Duplicate the material starting at its first line and ending at the line that contains "pos(1115,28)", both included.

•••••

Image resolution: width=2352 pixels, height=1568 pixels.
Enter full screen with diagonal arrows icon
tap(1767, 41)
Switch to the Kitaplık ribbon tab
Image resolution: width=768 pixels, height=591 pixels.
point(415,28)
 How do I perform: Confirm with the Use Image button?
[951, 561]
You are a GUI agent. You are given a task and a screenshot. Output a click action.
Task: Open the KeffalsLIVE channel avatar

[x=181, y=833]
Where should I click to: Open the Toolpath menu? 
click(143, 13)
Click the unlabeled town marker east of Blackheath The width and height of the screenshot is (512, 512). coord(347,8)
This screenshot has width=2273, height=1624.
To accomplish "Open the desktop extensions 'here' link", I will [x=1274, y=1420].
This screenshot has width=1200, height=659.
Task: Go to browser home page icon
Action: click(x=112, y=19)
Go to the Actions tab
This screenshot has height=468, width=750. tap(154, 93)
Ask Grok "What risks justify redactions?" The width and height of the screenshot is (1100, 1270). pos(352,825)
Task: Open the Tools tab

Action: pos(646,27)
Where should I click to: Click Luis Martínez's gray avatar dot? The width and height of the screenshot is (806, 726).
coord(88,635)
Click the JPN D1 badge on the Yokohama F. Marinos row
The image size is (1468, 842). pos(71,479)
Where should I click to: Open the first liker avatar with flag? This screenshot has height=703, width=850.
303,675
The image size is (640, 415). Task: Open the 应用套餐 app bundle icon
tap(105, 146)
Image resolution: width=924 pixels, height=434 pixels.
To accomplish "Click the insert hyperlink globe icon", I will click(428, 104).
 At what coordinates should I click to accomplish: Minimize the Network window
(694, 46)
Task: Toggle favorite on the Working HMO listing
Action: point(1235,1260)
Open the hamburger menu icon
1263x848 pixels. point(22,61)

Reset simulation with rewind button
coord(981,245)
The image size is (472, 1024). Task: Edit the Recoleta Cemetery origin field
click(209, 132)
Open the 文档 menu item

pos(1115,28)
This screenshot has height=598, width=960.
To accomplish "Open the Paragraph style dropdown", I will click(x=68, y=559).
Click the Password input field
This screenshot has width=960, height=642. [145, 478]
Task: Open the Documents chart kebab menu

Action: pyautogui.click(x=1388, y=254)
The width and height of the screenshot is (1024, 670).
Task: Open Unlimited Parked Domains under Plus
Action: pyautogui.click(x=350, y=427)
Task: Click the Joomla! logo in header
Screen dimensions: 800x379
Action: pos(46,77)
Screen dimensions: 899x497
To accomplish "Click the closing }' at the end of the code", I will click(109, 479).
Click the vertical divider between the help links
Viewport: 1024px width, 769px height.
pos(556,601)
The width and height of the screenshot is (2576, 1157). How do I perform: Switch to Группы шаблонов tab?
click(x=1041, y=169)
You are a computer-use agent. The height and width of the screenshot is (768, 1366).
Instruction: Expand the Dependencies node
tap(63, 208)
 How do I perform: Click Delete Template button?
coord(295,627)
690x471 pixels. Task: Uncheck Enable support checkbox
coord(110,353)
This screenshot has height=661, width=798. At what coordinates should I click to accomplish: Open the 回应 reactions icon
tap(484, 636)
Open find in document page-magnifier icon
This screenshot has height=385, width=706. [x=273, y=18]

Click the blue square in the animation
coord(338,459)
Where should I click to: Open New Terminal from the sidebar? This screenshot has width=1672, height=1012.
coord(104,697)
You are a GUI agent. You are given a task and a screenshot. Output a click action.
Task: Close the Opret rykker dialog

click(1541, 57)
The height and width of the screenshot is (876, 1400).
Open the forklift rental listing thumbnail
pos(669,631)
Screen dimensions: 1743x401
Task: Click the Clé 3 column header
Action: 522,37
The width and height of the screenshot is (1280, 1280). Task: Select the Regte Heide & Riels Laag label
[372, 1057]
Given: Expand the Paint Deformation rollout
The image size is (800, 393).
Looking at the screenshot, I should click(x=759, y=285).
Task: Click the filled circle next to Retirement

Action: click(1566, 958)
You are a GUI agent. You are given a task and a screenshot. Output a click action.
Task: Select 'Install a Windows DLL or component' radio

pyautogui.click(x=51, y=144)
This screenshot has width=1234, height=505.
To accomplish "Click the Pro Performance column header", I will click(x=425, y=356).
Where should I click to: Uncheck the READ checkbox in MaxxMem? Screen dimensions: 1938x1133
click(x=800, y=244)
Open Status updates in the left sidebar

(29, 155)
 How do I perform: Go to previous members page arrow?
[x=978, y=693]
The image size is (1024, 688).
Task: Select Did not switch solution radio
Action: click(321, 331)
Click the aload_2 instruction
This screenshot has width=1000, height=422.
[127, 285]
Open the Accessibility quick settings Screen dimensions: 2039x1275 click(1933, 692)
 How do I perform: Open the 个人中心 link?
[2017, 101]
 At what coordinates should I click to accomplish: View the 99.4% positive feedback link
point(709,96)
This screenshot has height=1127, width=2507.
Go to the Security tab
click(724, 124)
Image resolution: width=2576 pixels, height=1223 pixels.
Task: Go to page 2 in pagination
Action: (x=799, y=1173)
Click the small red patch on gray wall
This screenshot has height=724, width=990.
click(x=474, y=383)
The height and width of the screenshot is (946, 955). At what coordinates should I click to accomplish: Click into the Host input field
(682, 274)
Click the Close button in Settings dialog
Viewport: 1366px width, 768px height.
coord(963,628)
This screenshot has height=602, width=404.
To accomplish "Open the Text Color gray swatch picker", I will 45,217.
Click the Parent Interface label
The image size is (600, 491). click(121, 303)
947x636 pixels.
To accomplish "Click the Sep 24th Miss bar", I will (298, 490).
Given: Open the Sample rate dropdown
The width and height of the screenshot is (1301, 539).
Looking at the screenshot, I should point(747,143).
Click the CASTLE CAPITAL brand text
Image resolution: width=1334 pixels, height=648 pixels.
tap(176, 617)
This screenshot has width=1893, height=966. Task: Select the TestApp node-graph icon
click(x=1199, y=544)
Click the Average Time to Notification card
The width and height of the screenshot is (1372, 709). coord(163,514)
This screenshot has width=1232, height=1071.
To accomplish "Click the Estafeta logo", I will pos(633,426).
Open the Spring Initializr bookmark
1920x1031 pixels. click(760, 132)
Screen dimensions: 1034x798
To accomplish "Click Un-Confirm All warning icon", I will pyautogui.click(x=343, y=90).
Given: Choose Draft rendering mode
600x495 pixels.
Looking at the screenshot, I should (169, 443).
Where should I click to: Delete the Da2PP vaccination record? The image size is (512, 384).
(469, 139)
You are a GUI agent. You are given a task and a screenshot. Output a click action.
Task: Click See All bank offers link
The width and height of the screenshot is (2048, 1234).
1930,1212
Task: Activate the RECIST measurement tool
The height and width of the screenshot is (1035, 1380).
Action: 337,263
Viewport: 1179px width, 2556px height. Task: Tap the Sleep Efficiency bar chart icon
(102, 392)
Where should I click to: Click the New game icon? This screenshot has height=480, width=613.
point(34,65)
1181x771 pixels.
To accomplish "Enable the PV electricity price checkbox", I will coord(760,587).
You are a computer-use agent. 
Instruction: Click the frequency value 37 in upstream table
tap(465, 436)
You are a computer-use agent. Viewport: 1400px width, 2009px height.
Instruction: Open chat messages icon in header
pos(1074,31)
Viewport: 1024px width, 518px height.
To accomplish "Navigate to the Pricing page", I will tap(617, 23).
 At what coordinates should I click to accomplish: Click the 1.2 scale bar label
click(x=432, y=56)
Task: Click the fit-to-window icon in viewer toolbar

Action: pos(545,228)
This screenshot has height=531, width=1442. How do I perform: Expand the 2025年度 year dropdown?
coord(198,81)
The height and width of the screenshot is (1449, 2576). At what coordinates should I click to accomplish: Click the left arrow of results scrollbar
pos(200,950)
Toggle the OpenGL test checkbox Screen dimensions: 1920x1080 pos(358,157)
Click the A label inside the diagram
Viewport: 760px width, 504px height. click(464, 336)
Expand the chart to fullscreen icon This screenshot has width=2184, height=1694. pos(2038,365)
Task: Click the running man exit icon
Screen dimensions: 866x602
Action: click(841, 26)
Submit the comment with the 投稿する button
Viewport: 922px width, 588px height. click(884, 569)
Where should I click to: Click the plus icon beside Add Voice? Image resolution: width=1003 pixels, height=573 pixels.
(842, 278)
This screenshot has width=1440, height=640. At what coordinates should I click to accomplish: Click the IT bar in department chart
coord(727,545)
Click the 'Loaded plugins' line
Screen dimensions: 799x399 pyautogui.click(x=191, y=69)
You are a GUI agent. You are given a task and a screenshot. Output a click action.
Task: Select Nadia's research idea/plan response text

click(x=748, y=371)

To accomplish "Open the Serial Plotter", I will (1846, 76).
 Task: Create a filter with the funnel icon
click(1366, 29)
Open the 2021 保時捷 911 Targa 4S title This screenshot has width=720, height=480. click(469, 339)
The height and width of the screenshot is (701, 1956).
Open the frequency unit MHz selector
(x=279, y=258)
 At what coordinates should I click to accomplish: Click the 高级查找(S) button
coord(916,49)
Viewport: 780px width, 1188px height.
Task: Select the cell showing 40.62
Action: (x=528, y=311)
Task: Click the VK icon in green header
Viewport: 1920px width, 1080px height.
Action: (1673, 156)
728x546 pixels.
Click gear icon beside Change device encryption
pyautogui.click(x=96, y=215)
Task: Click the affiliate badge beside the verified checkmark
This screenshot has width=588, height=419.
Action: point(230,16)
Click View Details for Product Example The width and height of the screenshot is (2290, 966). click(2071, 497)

•••••

#### Task response:
Image resolution: width=2352 pixels, height=1568 pixels.
Enter full screen with diagonal arrows icon
tap(1767, 41)
Switch to the Kitaplık ribbon tab
Image resolution: width=768 pixels, height=591 pixels.
point(415,28)
 How do I perform: Confirm with the Use Image button?
[951, 561]
You are a GUI agent. You are given a task and a screenshot. Output a click action.
Task: Open the KeffalsLIVE channel avatar

[x=181, y=833]
Where should I click to: Open the Toolpath menu? 
click(143, 13)
Click the unlabeled town marker east of Blackheath The width and height of the screenshot is (512, 512). coord(347,8)
This screenshot has width=2273, height=1624.
To accomplish "Open the desktop extensions 'here' link", I will [x=1274, y=1420].
This screenshot has width=1200, height=659.
Task: Go to browser home page icon
Action: click(x=112, y=19)
Go to the Actions tab
This screenshot has height=468, width=750. tap(154, 93)
Ask Grok "What risks justify redactions?" The width and height of the screenshot is (1100, 1270). pos(352,825)
Task: Open the Tools tab

Action: pos(646,27)
Where should I click to: Click Luis Martínez's gray avatar dot? The width and height of the screenshot is (806, 726).
coord(88,635)
Click the JPN D1 badge on the Yokohama F. Marinos row
The image size is (1468, 842). pos(71,479)
Where should I click to: Open the first liker avatar with flag? This screenshot has height=703, width=850.
303,675
The image size is (640, 415). Task: Open the 应用套餐 app bundle icon
tap(105, 146)
Image resolution: width=924 pixels, height=434 pixels.
To accomplish "Click the insert hyperlink globe icon", I will click(428, 104).
 At what coordinates should I click to accomplish: Minimize the Network window
(694, 46)
Task: Toggle favorite on the Working HMO listing
Action: point(1235,1260)
Open the hamburger menu icon
1263x848 pixels. point(22,61)

Reset simulation with rewind button
coord(981,245)
The image size is (472, 1024). Task: Edit the Recoleta Cemetery origin field
click(209, 132)
Open the 文档 menu item

pos(1115,28)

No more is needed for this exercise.